参考回图1，当提取地址142出现于分支目标地址快取128时，分支目标地址快取128将信息提供至提取单元104、指令解码器106、返回堆栈132以及控制逻辑电路134。仔细而言，分支目标地址快取128将作为预测分支目标地址146的分支目标地址预测304提供至提取单元104，并且将方向预测306与分支指令型式308提供至控制逻辑电路134。此外，分支指令型式308沿着具有分支指令的管线传递，并且执行单元122随后将分支指令型式308提供至更新逻辑电路136以便执行分支目标地址快取128的替换策略，细节将在以下做进一步说明。Referring back to FIG. 1 , branchtarget address cache 128 provides information to fetchunit 104 ,instruction decoder 106 , returnstack 132 , andcontrol logic 134 when fetchaddress 142 appears in branchtarget address cache 128 . Specifically, branchtarget address cache 128 provides branchtarget address prediction 304 as predictedbranch target address 146 to fetchunit 104 , and provides direction prediction 306 and branch instruction pattern 308 to controllogic circuit 134 . In addition, branch instruction version 308 is passed along the pipeline with the branch instruction, andexecution unit 122 then provides branch instruction version 308 to updatelogic circuit 136 in order to implement the replacement strategy of branchtarget address cache 128, which will be described in further detail below. .

返回堆栈132用以储存由呼叫指令产生的返回地址。当分支目标地址快取128显示提取地址142所指定的部分快取线202包含一呼叫指令时，返回堆栈132将具有一返回地址。当分支目标地址快取128显示提取地址142所指定的部分快取线202包含一返回指令时，返回堆栈132将预测返回地址148提供至提取单元104。Thereturn stack 132 is used to store the return address generated by the call instruction. When the branchtarget address cache 128 indicates that the partial cache line 202 specified by the fetchaddress 142 contains a call instruction, thereturn stack 132 will have a return address. Thereturn stack 132 provides the predictedreturn address 148 to the fetchunit 104 when the branchtarget address cache 128 indicates that the partial cache line 202 specified by the fetchaddress 142 contains a return instruction.

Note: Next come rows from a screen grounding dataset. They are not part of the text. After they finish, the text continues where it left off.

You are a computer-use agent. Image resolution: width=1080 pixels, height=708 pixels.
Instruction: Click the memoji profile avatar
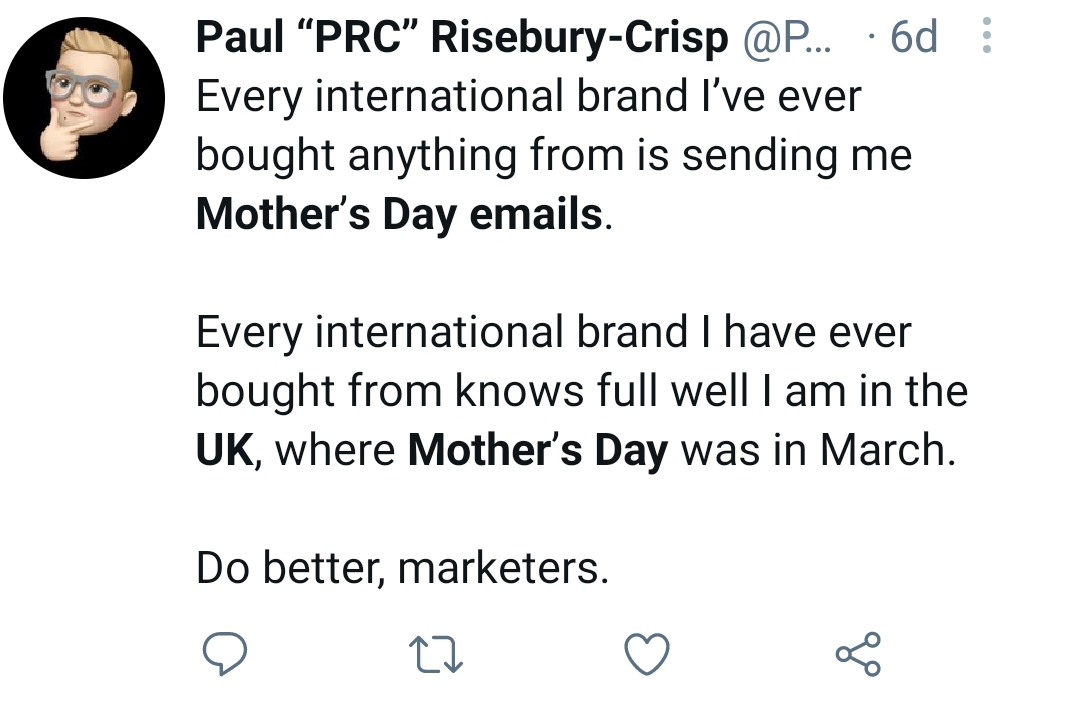point(84,97)
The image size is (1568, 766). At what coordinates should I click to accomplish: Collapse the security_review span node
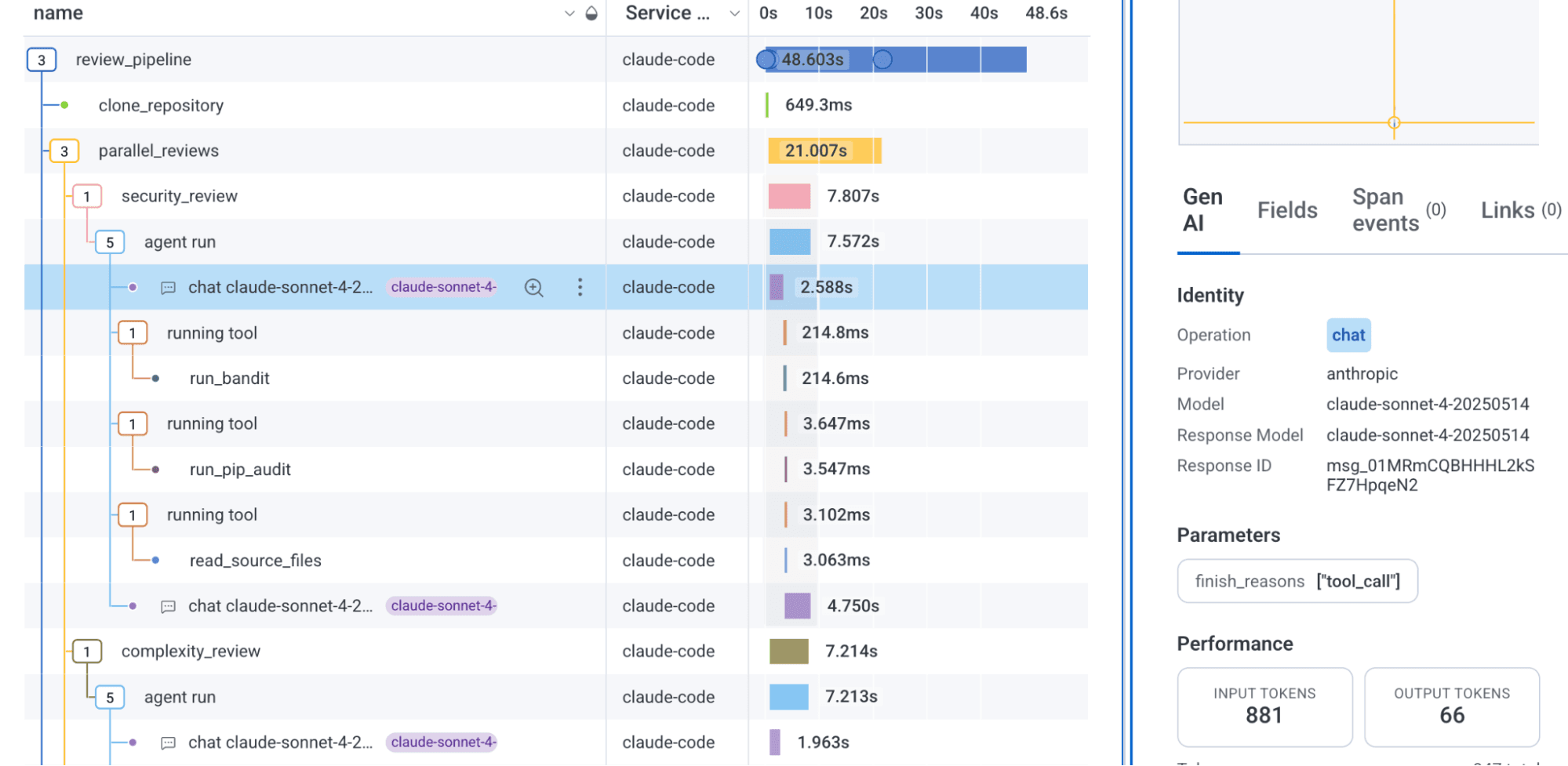[87, 196]
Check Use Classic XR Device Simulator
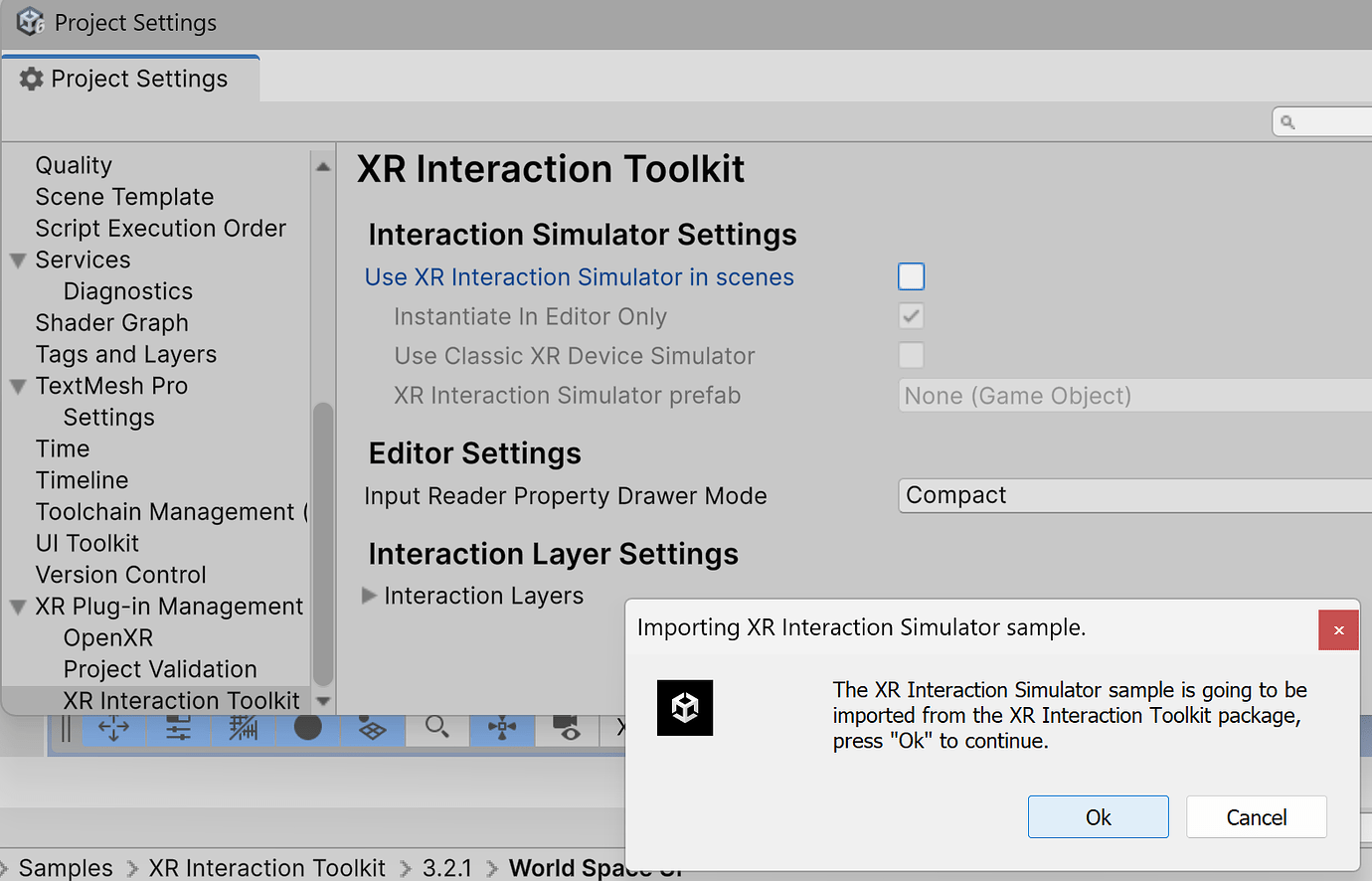 (911, 355)
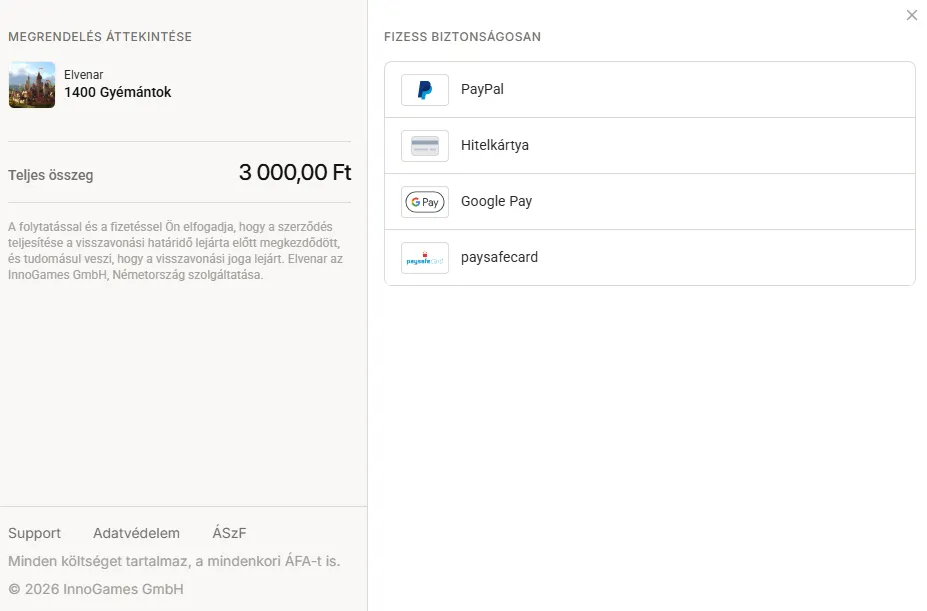The width and height of the screenshot is (927, 611).
Task: Close the payment dialog with X
Action: pos(912,15)
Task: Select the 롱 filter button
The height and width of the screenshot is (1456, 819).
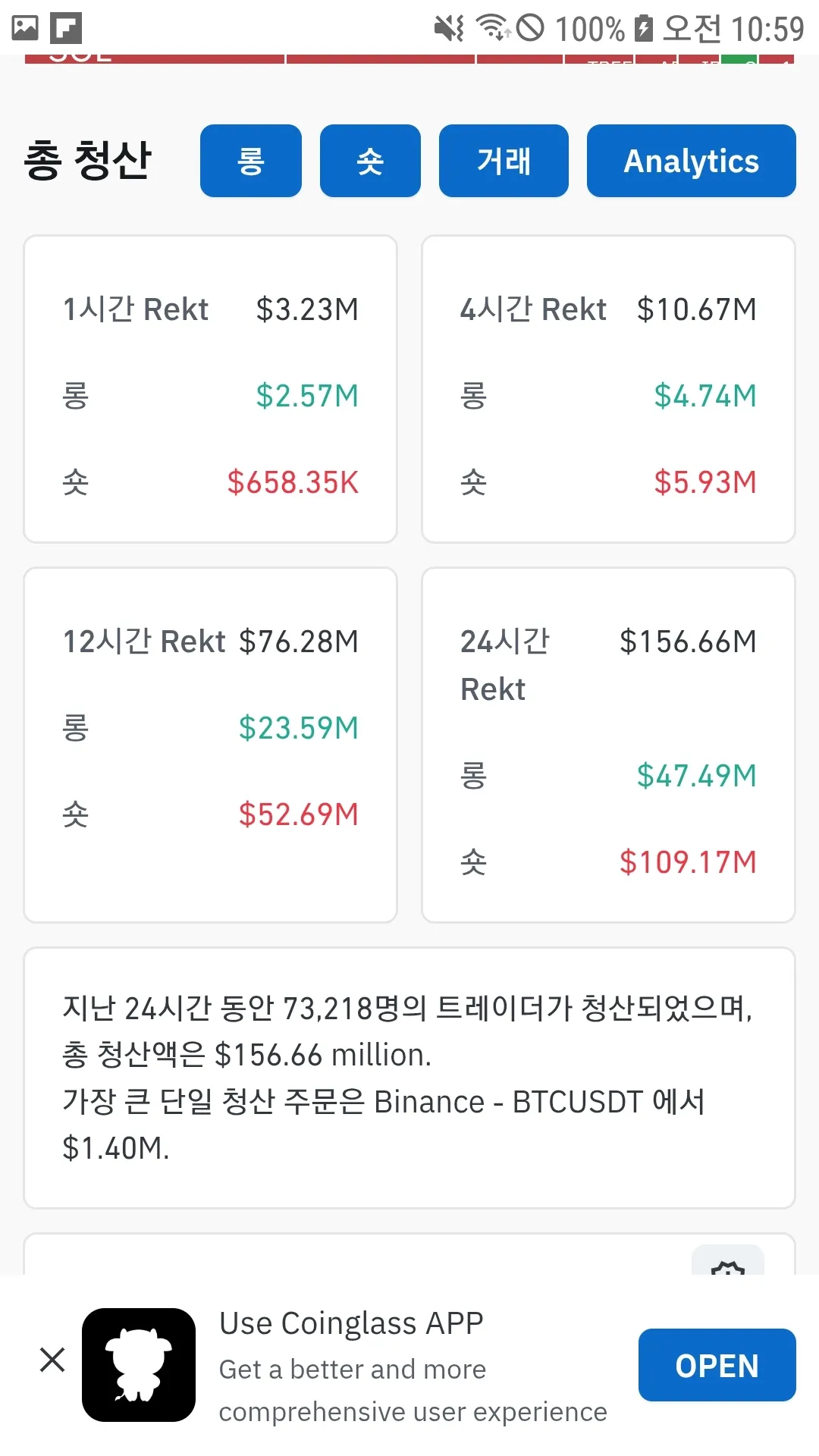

微处理器100也包括一虚拟随机产生器138用以提供一虚拟随机指针166至更新逻辑电路136。更新逻辑电路136的优点在于使用虚拟随机指针166来执行分支目标地址快取128的替换策略，用以改善以严格优先权为基础(strictly priority-based)的替换策略，细节将在以下做进一步说明。在一实施例中，虚拟随机产生器138为一15位的线性反馈移位寄存器(linearfeedback shift register；LFSR)，用以在虚拟随机顺序中的所有2¹⁵个状态(除了全为0状态)内循环，并且在虚拟随机产生器138产生相同的重复产生样式(generation pattern repeats)之前，时钟周期数量为32767个时钟周期。当有需要时，可从15位中取样5位来产生虚拟随机指针166。因此，虚拟随机指标166大约每32个时钟周期平均为真值(true)一次。Themicroprocessor 100 also includes a virtualrandom generator 138 for providing a virtualrandom pointer 166 to theupdate logic circuit 136 . The advantage of updating thelogic circuit 136 is to use the virtualrandom pointer 166 to implement the replacement strategy of the branchtarget address cache 128 to improve the strictly priority-based replacement strategy. The details will be further explained below. . In one embodiment, thepseudo-random generator 138 is a 15-bit linear feedback shift register (linear feedback shift register; LFSR), which is used in all 2^{to 15} states (except all 0 states) in the pseudo-random sequence cycle, and the number of clock cycles is 32767 clock cycles before thepseudorandom generator 138 generates the same generation pattern repeats. When necessary, 5 bits out of 15 bits can be sampled to generate virtualrandom pointer 166 . Therefore, thepseudo-stochastic indicator 166 averages true approximately every 32 clock cycles.

请参考图4，图4为图1中的更新逻辑电路136所使用的分支指令型式优先权的结构图。如图4所示，间接型式的分支指令具有最高优先权(表示最后才被替换)，呼叫/返回型式的分支指令具有第二高优先权，条件相对型式的分支指令具有第三高优先权，而非条件相对型式的分支指令具有最低优先权(表示可最先被替换)。Please refer to FIG. 4 , which is a structural diagram of the branch instruction type priorities used by the updatinglogic circuit 136 in FIG. 1 . As shown in Figure 4, the indirect type of branch instruction has the highest priority (meaning that it is replaced last), the call/return type of branch instruction has the second highest priority, and the conditional relative type of branch instruction has the third highest priority. Branch instructions that are not conditional relative types have the lowest priority (meaning they can be replaced first).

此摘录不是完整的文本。